[Opening Task input section]

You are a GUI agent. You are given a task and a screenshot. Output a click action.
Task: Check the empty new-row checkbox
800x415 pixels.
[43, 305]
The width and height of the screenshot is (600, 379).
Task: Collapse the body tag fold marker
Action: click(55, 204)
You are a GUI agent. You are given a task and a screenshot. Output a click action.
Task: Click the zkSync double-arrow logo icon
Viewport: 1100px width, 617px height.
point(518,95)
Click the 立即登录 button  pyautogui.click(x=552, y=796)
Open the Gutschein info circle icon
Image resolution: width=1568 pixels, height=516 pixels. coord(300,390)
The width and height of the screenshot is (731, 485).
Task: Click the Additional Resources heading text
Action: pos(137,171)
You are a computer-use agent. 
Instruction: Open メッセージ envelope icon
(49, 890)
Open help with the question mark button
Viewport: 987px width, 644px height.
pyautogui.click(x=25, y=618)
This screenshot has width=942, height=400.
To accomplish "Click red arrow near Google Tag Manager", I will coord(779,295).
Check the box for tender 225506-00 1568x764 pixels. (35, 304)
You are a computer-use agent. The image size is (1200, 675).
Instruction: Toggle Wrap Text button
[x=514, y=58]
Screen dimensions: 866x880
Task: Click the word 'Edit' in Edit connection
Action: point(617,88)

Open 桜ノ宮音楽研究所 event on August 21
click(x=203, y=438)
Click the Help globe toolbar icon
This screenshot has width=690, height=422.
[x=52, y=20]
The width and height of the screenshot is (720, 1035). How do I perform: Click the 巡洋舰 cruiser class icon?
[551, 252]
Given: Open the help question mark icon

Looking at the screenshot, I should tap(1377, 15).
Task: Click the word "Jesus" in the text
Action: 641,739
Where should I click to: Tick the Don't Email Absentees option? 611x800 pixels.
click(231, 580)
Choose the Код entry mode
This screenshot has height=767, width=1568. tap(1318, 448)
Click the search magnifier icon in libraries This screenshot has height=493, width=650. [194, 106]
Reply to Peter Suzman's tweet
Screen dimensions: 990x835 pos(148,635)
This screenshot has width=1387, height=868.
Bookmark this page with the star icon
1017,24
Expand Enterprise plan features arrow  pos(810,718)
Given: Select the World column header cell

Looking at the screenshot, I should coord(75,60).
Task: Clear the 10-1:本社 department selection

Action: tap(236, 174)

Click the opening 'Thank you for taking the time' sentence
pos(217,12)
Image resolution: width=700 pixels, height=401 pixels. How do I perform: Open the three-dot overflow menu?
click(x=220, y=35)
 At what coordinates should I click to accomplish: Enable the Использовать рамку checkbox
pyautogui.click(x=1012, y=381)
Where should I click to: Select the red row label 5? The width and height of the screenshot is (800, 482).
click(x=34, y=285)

[Closing Task input section]

**Task description**. Start to finish, output the whole listing exactly.

**Task solution**.
You are a GUI agent. You are given a task and a screenshot. Output a click action.
Task: Check the empty new-row checkbox
800x415 pixels.
[43, 305]
The width and height of the screenshot is (600, 379).
Task: Collapse the body tag fold marker
Action: click(55, 204)
You are a GUI agent. You are given a task and a screenshot. Output a click action.
Task: Click the zkSync double-arrow logo icon
Viewport: 1100px width, 617px height.
point(518,95)
Click the 立即登录 button  pyautogui.click(x=552, y=796)
Open the Gutschein info circle icon
Image resolution: width=1568 pixels, height=516 pixels. coord(300,390)
The width and height of the screenshot is (731, 485).
Task: Click the Additional Resources heading text
Action: pos(137,171)
You are a computer-use agent. 
Instruction: Open メッセージ envelope icon
(49, 890)
Open help with the question mark button
Viewport: 987px width, 644px height.
pyautogui.click(x=25, y=618)
This screenshot has width=942, height=400.
To accomplish "Click red arrow near Google Tag Manager", I will coord(779,295).
Check the box for tender 225506-00 1568x764 pixels. (35, 304)
You are a computer-use agent. The image size is (1200, 675).
Instruction: Toggle Wrap Text button
[x=514, y=58]
Screen dimensions: 866x880
Task: Click the word 'Edit' in Edit connection
Action: point(617,88)

Open 桜ノ宮音楽研究所 event on August 21
click(x=203, y=438)
Click the Help globe toolbar icon
This screenshot has width=690, height=422.
[x=52, y=20]
The width and height of the screenshot is (720, 1035). How do I perform: Click the 巡洋舰 cruiser class icon?
[551, 252]
Given: Open the help question mark icon

Looking at the screenshot, I should tap(1377, 15).
Task: Click the word "Jesus" in the text
Action: 641,739
Where should I click to: Tick the Don't Email Absentees option? 611x800 pixels.
click(231, 580)
Choose the Код entry mode
This screenshot has height=767, width=1568. tap(1318, 448)
Click the search magnifier icon in libraries This screenshot has height=493, width=650. [194, 106]
Reply to Peter Suzman's tweet
Screen dimensions: 990x835 pos(148,635)
This screenshot has width=1387, height=868.
Bookmark this page with the star icon
1017,24
Expand Enterprise plan features arrow  pos(810,718)
Given: Select the World column header cell

Looking at the screenshot, I should coord(75,60).
Task: Clear the 10-1:本社 department selection

Action: tap(236, 174)

Click the opening 'Thank you for taking the time' sentence
pos(217,12)
Image resolution: width=700 pixels, height=401 pixels. How do I perform: Open the three-dot overflow menu?
click(x=220, y=35)
 At what coordinates should I click to accomplish: Enable the Использовать рамку checkbox
pyautogui.click(x=1012, y=381)
Where should I click to: Select the red row label 5? The width and height of the screenshot is (800, 482).
click(x=34, y=285)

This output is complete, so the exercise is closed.